Working Time and Paid Leave: Exemptions to Address COVID-19 Crisis

New Legislation Enacted

The French government is now allowing employers to require employees to take their paid leave in advance. This provision, designed to address the COVID-19 pandemic, will remain in force until December 31, 2020. For employers to unilaterally impose, modify or split paid leave dates is subject to the signature of a company-level or branch agreement. The agreement must specify the conditions in which employers may implement this option, as well as the limits and required notice. Businesses facing economic hardship may also unilaterally require employees take rest days, without a collective agreement, as long as the employer meets various conditions. The government also will relax the rules on maximum working hours, as well as Sunday rest, via a decree. To date, only businesses working on epidemiological surveillance are exempted from the Sunday rest requirement.

Passing of a Child: New Leave and Support Measures

New Legislation Enacted

Law no. 2020-692 increased the bereavement leave for the death of a child from five to seven days when the child was younger than 25 years of age at the time of death. The Law, which was enacted to improve worker rights and support families after the death of a child, also created a new type of “grief leave” that can be combined with the seven-day leave, giving employees the possibility to be absent from work for a total of 15 days. Employees must notify their employer and can use this leave any time within one year of the child's passing. The cost of the leave, which is borne between the employer and Social Security Services, does not affect the employee’s remuneration, is considered working time, and cannot be deducted from the employee's annual leave. Just like employees can donate their days off to a colleague whose child is gravely ill, employees can do so in cases of the child’s death and if the child was less than 25 years old. The Law also created a protection against termination of an employment contract during the 13 weeks subsequent to the child’s death.

Debtor of Wage Claims When Employment Contract is Recognized After a Business Transfer

Precedential Decision by Judiciary or Regulatory Agency

On May 27, 2020, the French Supreme Court overturned an appellate court in an important decision on whether a former or new employer was responsible for the employee’s wage claim, when the employment contract was recognized after a business transfer. The Court of Appeal had found both employers liable and apportioned the responsibility based on the time the employee had worked for each employer (i.e., specifically, 18 months with the first employer, and 12 months with the second) and split the termination-related fees equally between each. In overruling this decision, the French Supreme Court held that unless there had been fraudulent collusion between both employers, only the new employer was liable to pay the debt resulting from the continuation of the employment contract.

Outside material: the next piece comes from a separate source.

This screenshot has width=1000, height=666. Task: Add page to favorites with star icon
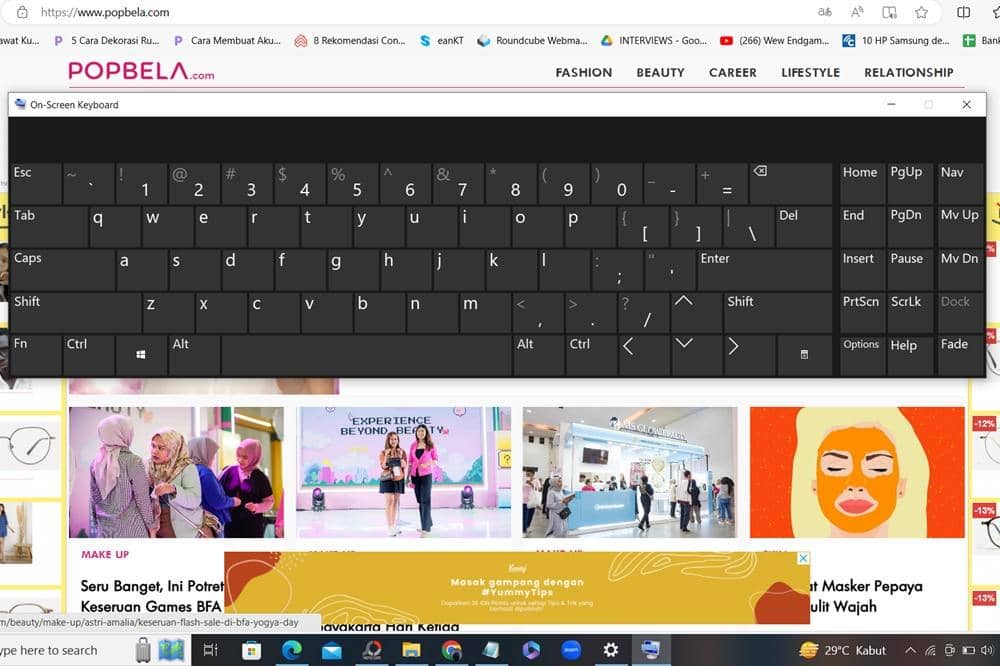(x=921, y=12)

"Bore Out," Resulting from the Removal of Tasks, Can Constitute Moral Harassment

Precedential Decision by Judiciary or Regulatory Agency

On June 2, 2020, Paris’ Court of Appeal ruled that “bore out” - contrary to “burn out” and resulting from boredom due to a lack or absence of work - can constitute moral harassment. In a period of two years, the employee’s tasks were limited to validating 231 bills, as well as being the main contact person between the company and a service provider. The Court found that the lack of work or absence of interesting tasks contributed to the employee’s eventual depressive state and the employer had failed to ensure that the employee received periodic occupational medicine attention. Accordingly, the Court concluded, the employer had failed to demonstrate that the company’s actions did not result in moral harassment.